Selasa, 18 Maret 2014

Perempuan & Pelacuran Jadi Pusat Kegiatan Politik dan Seni




bukPEREMP

Sebelum agama Islam diturunkan, di dunia terdapat dua peradaban besar, Yunani dan Romawi. Pada saat itu juga terdapat dua agama besar, Yahudi dan Nasrani. Kedua agama tersebut merupakan agama langit, tetapi keberadaan perempuan tidak ada yang peduli, bahkan nasibnya sangat menyedihkan.

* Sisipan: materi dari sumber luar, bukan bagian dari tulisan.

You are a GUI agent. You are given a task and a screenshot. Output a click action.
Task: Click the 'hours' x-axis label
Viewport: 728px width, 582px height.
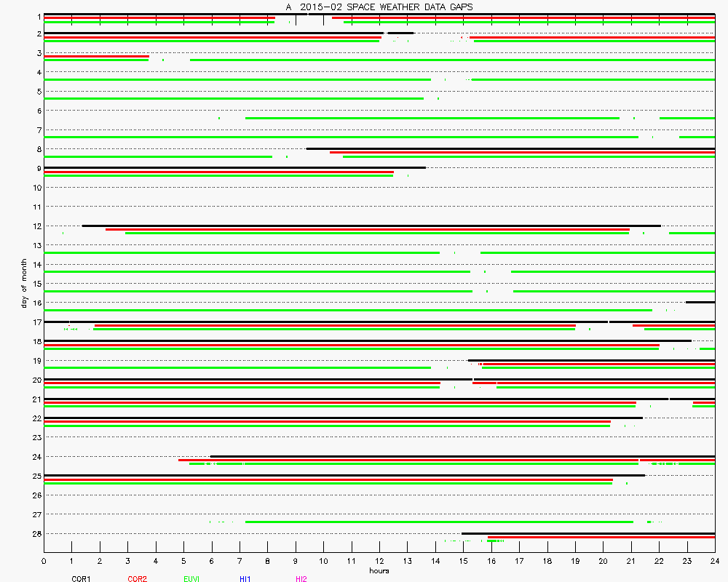tap(379, 570)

Di kalangan elit politik, kaum perempuan disekap di dalam istana, digunakan untuk pemuas kebejatan moral penguasanya. Sedangkan di lapisan bawah, perempuan diperjualbelikan di pasar. Perempuan yang sudah berumah tangga sepenuhnya menjadi milik suami, yang mutlak harus tunduk dan patuh di bawah kekuasaan suami. Hubungan seksual bebas, tidak dipandang melanggar kesusilaan. Tempat-tempat pelacuran menjadi pusat kegiatan politik dan seni.

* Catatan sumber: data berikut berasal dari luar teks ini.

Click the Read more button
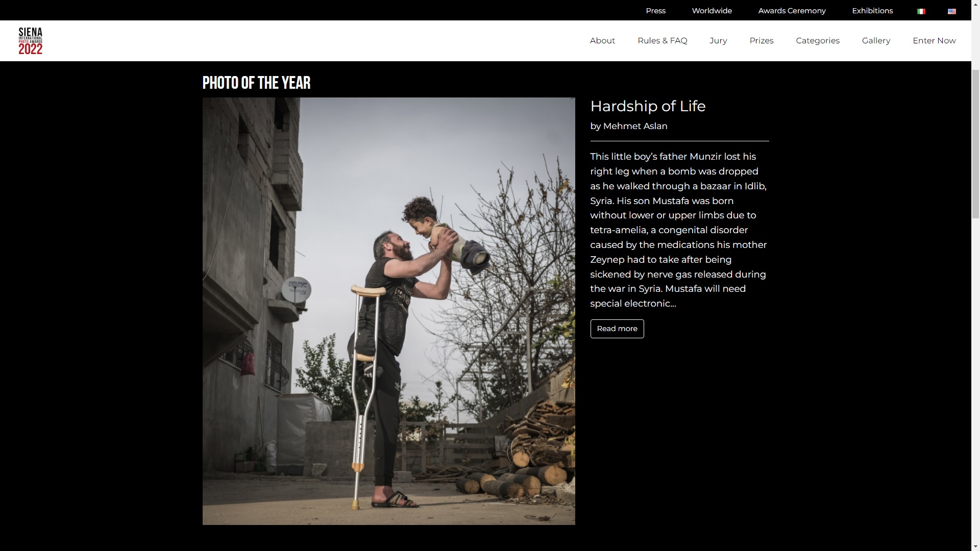Screen dimensions: 980x551 point(617,329)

Dalam peradaban Romawi, kaum perempuan sepenuh-nya berada di bawah kekuasaan ayahnya. Setelah kawin kekuasaan ayah berpindah ke tangan suami. Kekuasaan itu mencakup kewenangan menjual, mengusir, menganiaya dan membunuhnya. Segala hasil usaha perempuan, menjadi hak keluarga laki-laki.

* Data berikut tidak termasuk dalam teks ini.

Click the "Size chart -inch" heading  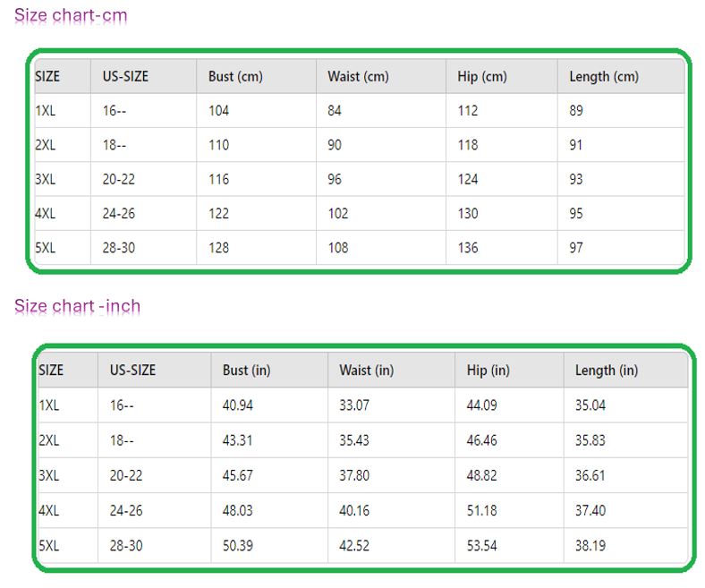(x=77, y=306)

Demikian pula dalam peradaban Hindu dan Cina. Hak hidup seorang perempuan bersuami harus berakhir pada saat kematian suaminya. Istri harus dibakar hidup-hidup pada saat mayat suaminya diperabukan. Perempuan sering dijadikan sesajen bagi dewa-dewa mereka.

Menurut ajaran Yahudi, perempuan sama dengan pelayan. Perempuan dipandang sebagai sumber laknat, sebab perempuan-lah yang menyebabkan Adam diusir dari surga. Sedangkan menurut ajaran Nasrani masa itu, perempuan dipandang sebagai senjata iblis dalam upaya menyesatkan manusia dan menjerumuskan ke dalam dosa. Hasil konsili itu menetapkan, bahwa perempuan adalah manusia yang diciptakan semata-mata untuk melayani kebutuhan kaum lelaki. Perundang-undangan Ingris mengakui hak suami untuk menjual istrinya.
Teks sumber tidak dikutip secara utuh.